Influence of Vinylene Carbonate and Fluoroethylene Carbonate on Open Circuit and Floating SoC Calendar Aging of Lithium-Ion Batteries
Karsten Geuder,
Sebastian Klick,
Philipp Finster,
Karl Martin Graff,
Martin Winter,
Sascha Nowak,
Hans Jürgen Seifert,
Carlos Ziebert
Affiliations
Karsten Geuder
Institute for Applied Materials-Applied Materials Physics, Karlsruhe Institute of Technology (KIT), Hermann-von-Helmholtz-Platz 1, 76344 Eggenstein, Germany
Sebastian Klick
Chair for Electrochemical Energy Conversion and Storage Systems, Institute for Power Electronics and Electrical Drives (ISEA), RWTH Aachen University, Campus Boulevard, 52074 Aachen, Germany
Philipp Finster
Institute for Applied Materials-Applied Materials Physics, Karlsruhe Institute of Technology (KIT), Hermann-von-Helmholtz-Platz 1, 76344 Eggenstein, Germany
Karl Martin Graff
Chair for Electrochemical Energy Conversion and Storage Systems, Institute for Power Electronics and Electrical Drives (ISEA), RWTH Aachen University, Campus Boulevard, 52074 Aachen, Germany
Martin Winter
MEET Battery Research Center, University of Münster, Corrensstr. 46, 48149 Münster, Germany
Sascha Nowak
MEET Battery Research Center, University of Münster, Corrensstr. 46, 48149 Münster, Germany
Hans Jürgen Seifert
Institute for Applied Materials-Applied Materials Physics, Karlsruhe Institute of Technology (KIT), Hermann-von-Helmholtz-Platz 1, 76344 Eggenstein, Germany
Carlos Ziebert
Institute for Applied Materials-Applied Materials Physics, Karlsruhe Institute of Technology (KIT), Hermann-von-Helmholtz-Platz 1, 76344 Eggenstein, Germany
The purpose of this study was to investigate the calendar aging of lithium-ion batteries by using both open circuit and floating current measurements.
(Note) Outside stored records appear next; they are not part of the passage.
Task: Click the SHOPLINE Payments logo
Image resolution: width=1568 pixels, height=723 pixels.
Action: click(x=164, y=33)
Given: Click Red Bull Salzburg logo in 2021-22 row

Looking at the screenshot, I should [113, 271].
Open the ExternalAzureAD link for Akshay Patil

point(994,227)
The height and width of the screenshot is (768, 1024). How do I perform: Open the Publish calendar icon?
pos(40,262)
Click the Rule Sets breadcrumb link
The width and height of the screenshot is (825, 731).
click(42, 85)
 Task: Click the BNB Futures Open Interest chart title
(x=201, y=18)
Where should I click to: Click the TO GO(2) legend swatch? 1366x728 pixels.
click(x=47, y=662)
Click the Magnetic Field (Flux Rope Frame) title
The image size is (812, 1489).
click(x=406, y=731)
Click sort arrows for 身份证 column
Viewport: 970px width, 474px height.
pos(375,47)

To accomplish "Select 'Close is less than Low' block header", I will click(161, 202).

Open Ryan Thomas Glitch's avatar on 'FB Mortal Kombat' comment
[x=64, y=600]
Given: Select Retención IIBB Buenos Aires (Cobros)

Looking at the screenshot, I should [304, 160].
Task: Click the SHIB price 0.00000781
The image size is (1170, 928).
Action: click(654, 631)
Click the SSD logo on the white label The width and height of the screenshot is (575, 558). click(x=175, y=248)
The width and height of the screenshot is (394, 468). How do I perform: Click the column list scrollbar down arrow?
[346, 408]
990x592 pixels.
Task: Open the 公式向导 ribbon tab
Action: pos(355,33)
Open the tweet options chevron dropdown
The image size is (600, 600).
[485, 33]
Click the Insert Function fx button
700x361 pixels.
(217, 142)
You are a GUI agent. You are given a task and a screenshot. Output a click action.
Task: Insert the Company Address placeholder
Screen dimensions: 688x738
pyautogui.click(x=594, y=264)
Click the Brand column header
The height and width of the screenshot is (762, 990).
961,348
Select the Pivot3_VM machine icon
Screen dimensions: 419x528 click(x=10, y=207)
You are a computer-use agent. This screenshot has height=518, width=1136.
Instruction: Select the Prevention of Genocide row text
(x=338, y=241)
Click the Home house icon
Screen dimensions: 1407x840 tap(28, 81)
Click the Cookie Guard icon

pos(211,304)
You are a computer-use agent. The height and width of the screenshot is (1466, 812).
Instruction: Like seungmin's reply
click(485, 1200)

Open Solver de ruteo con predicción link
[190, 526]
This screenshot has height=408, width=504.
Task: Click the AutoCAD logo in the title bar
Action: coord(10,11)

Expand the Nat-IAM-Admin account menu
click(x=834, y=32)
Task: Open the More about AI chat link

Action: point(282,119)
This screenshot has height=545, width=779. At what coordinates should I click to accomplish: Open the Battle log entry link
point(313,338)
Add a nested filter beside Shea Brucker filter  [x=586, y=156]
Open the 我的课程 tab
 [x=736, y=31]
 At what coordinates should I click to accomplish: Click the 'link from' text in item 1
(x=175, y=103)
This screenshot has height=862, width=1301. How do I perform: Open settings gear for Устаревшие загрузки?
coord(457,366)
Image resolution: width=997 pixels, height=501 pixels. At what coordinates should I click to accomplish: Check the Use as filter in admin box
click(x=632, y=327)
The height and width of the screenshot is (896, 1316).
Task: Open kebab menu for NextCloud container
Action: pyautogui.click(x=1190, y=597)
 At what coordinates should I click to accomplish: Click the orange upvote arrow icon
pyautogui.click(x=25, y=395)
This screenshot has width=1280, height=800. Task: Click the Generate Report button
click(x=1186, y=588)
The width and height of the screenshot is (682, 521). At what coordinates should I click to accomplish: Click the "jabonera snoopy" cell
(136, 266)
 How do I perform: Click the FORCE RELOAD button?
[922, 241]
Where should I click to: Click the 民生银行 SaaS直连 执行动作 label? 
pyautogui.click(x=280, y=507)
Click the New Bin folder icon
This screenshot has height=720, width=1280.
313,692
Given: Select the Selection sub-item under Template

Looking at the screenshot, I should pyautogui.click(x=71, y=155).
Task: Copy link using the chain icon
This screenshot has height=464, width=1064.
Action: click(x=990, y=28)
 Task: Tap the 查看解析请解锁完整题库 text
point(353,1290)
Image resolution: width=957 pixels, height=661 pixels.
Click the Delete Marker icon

Existing degradation studies usually focus on commercial cells. The initial electrolyte composition and formation protocol for these cells is often unknown. This study investigates the role of electrolyte additives, specifically, vinylene carbonate (VC) and fluoroethylene carbonate (FEC), in the aging process of lithium-ion batteries. The results showed that self-discharge plays a significant role in determining the severity of aging for cells without additives. Interestingly, the aging was less severe for the cells without additives as they deviated more from their original storage state of charge. It was also observed that the addition of VC and FEC had an effect on the formation and stability of the solid electrolyte interphase (SEI) layer on the surface of the carbonaceous anode. By gaining a better understanding of the aging processes and the effects of different electrolyte additives, we can improve the safety and durability of lithium-ion batteries, which is critical for their widespread adoption in various applications.